しどろもどろで言い訳してさ、泣きながら ”泣いてない” と言ったって、説得力がぜんぜんないよ。
「ああ……ごめん、ごめんね、違うんだ。私の為を想ってくれたのに ”意味がない” なんて乱暴な言い方だったね。今のは私が悪かった。……あのね、どう言ったら伝わるかな…………そうだ、ねぇ朋ちゃん。朋ちゃんこそ、この14年間で私以外に心惹かれる人は現れなかったの? 付き合いたいなぁとか、この人となら再婚したいなぁとか、」
え……?
どういう意味……?
なにを言われたのか、理解するのに時間がかかった。
やっと意味を呑み込んで、途端、冷静ではいられなくって、アタシは声を荒げてしまった。

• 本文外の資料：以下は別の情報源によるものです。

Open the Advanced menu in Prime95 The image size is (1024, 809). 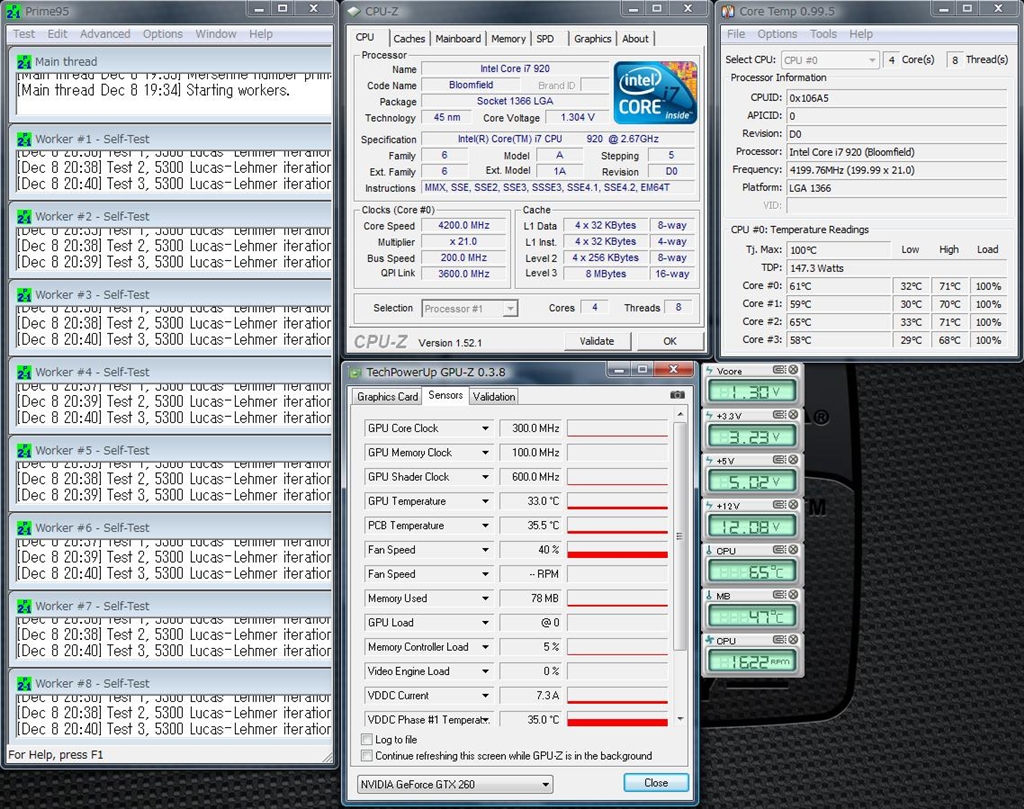[105, 34]
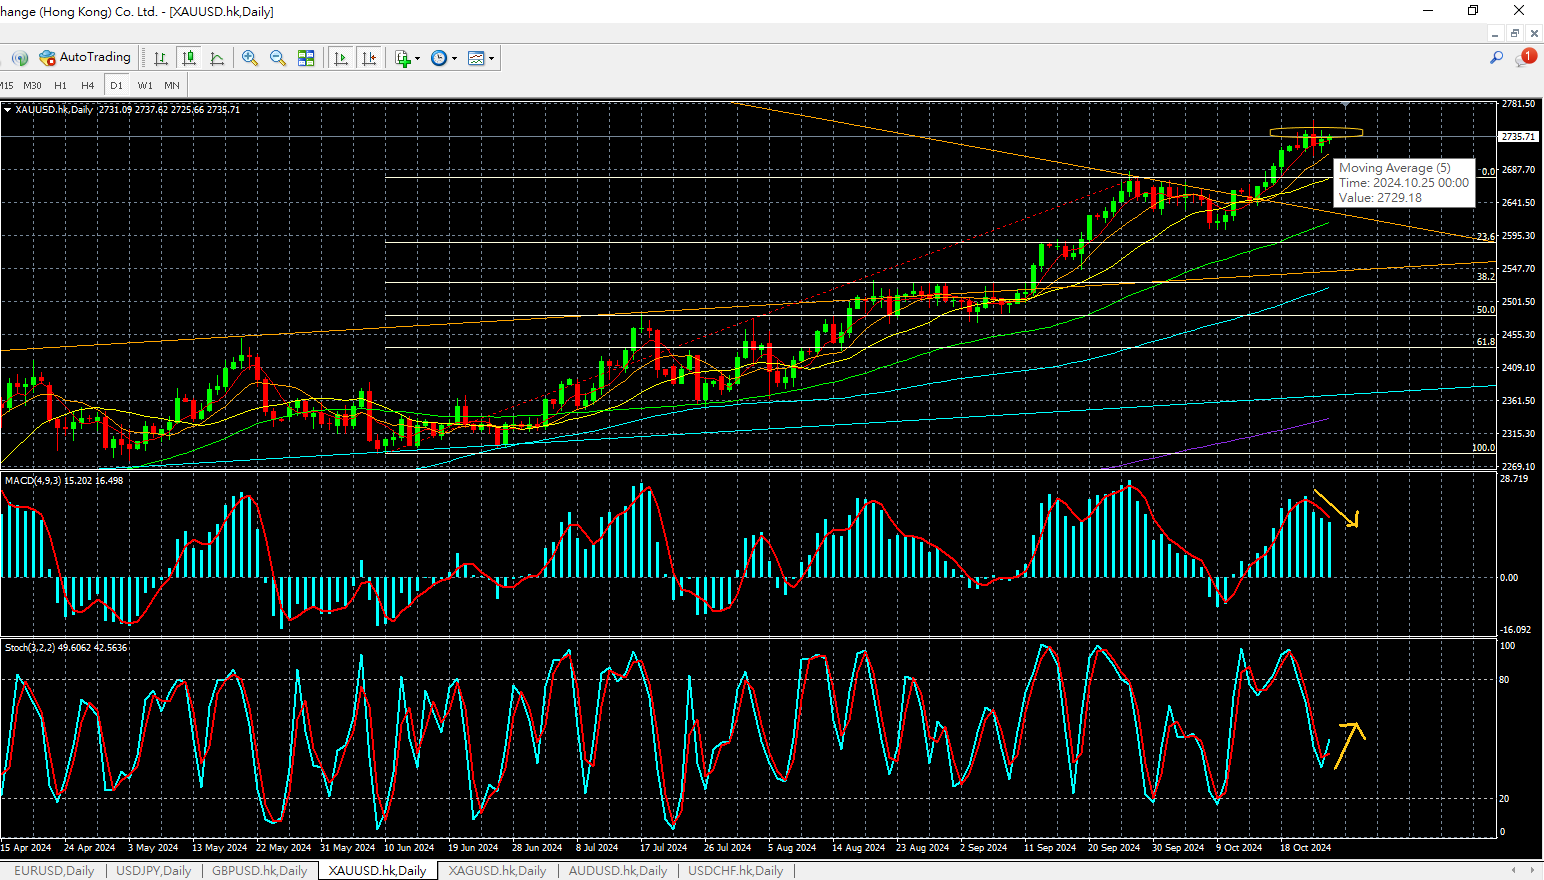Click the signals radio-wave icon
This screenshot has height=880, width=1544.
tap(19, 58)
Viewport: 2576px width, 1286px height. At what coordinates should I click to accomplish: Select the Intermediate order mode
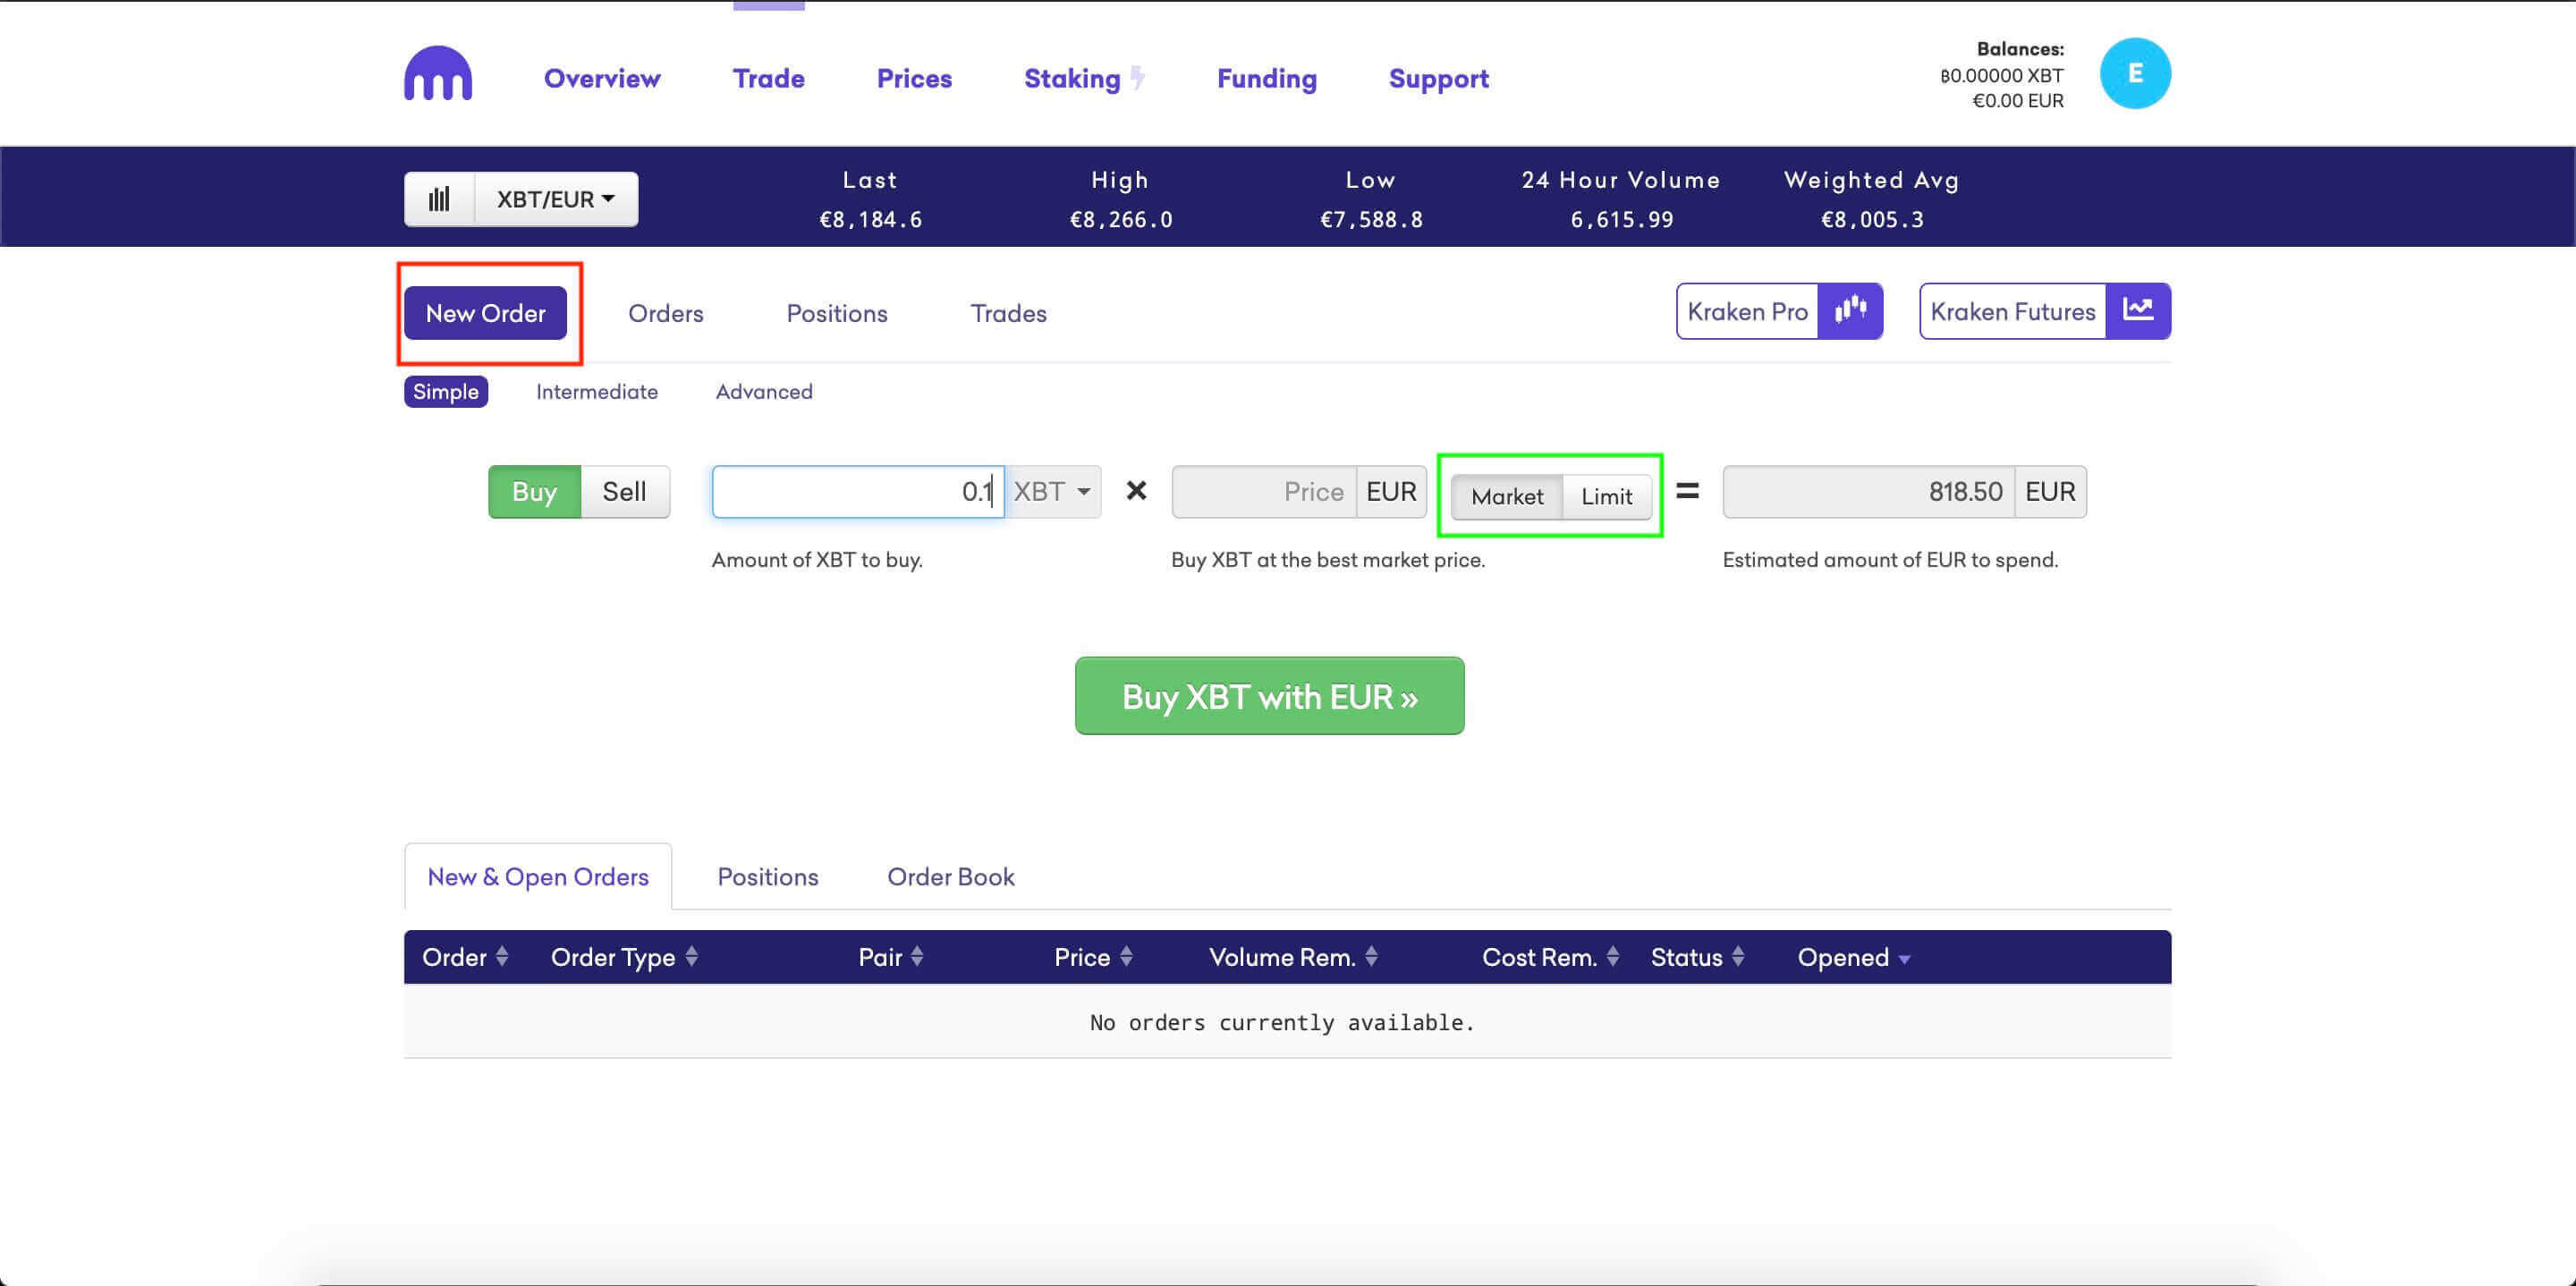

『な……!? なに言ってんだよ! そんなヤツ現れる訳ないじゃん! 大和以上に良い男なんてこの世にもあの世にも存在しない! アタシは大和しか好きじゃない、大和にしかさわられたくない! 初めて会った時からずっとそう思ってるのに、そんなの……いるはずない……ヒドイよ……なんでそんなコト言うの? アタシは……! アタシは………………あ、』
大和がなにを言わんとしたか、時間差でやっと分かった……そか、そういうコトか、そういう事なの? アタシと同じ気持ちなの?
戸惑うアタシを遠慮もなしに大和が笑う。
肩を震わせ目尻に涙を滲ませて、アタシを視ながら笑ってるんだ。
「笑ってごめんね、でも……伝わったかな。あのね、私も同じなの。朋ちゃん以上に良い女なんてどこにもいない。私は朋ちゃんしか好きになれない、朋ちゃんしかふれたくない。アナタが生まれ変わろうがなんだろうが、私はね、朋美しか愛せないんだよ」
『………………』
「今まで……淋しくなかったと言えばウソになる。毎日毎日朋美が恋しかった。でもね、だからって他の女性と付き合う気にはならなかった。だって朋美じゃないからね。それに朋美は言ったじゃないか。私にプロポーズをしてくれた時、泣きながら、一生懸命想いを伝えてくれただろう?」
____つ、付き合ってくれなきゃ、結婚してくれなきゃ、
有刺鉄線デスマッチに出てやるっ!
傷だらけになって、ボロボロになっちゃうんだから!
そ、それがイヤならずっとアタシと一緒にいて!
アタシだけを見て!
アタシだけを愛して!
そのかわり、アタシも大和だけを見る!
大和だけ愛する!
一生、ううん、死んでも気持ちは変わらない!____
思い出してしまった、……あの時アタシは必死だった。
大和が好きで好きで好きすぎて、どうしても一緒になりたかった。
なりふりなんか構っていられないほどに。
大和はアタシに何度も何度もキスをして、それが終わるとオデコをつけてこう言った。
「あの日初めて朋美が泣いたのを見たんだ。リングに上がれば強いのに、子供みたいにしゃくりあげて心配になる程だった。それまでは妹のような存在だったのに……いきなりだった、あの瞬間、ストンと恋に落ちてしまった。泣き顔が愛しくて、笑えばもっと愛しくて……そうなったら最後、とことん朋美に惹かれていった。それは今でも変わらない、……いや、変わりたくても変われないんだ。だからね、朋美以外の誰かといるより、朋美の愛を大事に持って1人でいる方が幸せなんだよ」
ダメだ……そんなコトを言われたら、もう、……もう、
「朋ちゃんは泣き虫だ。今までも……1人で泣いていたんだろう? ごめんね、気づいてやれなくてごめんね。もう無理をしなくていいからね。私が愛してるのは朋ちゃんだけだ。ねぇ、これからまた、大福ちゃんにお願いをして2人で会おう。くっついてキスをして、たくさん話をするんだよ」
そう言った大和は、たぶん、笑顔を向けていたんだと思う。
はっきりとは分からない、……だって、一生分の涙が溢れてしまって、視界がぼやけてしまったから。
大和、愛してる。
すごくすごく愛してる。
今夜、逢えて本当に……良かった。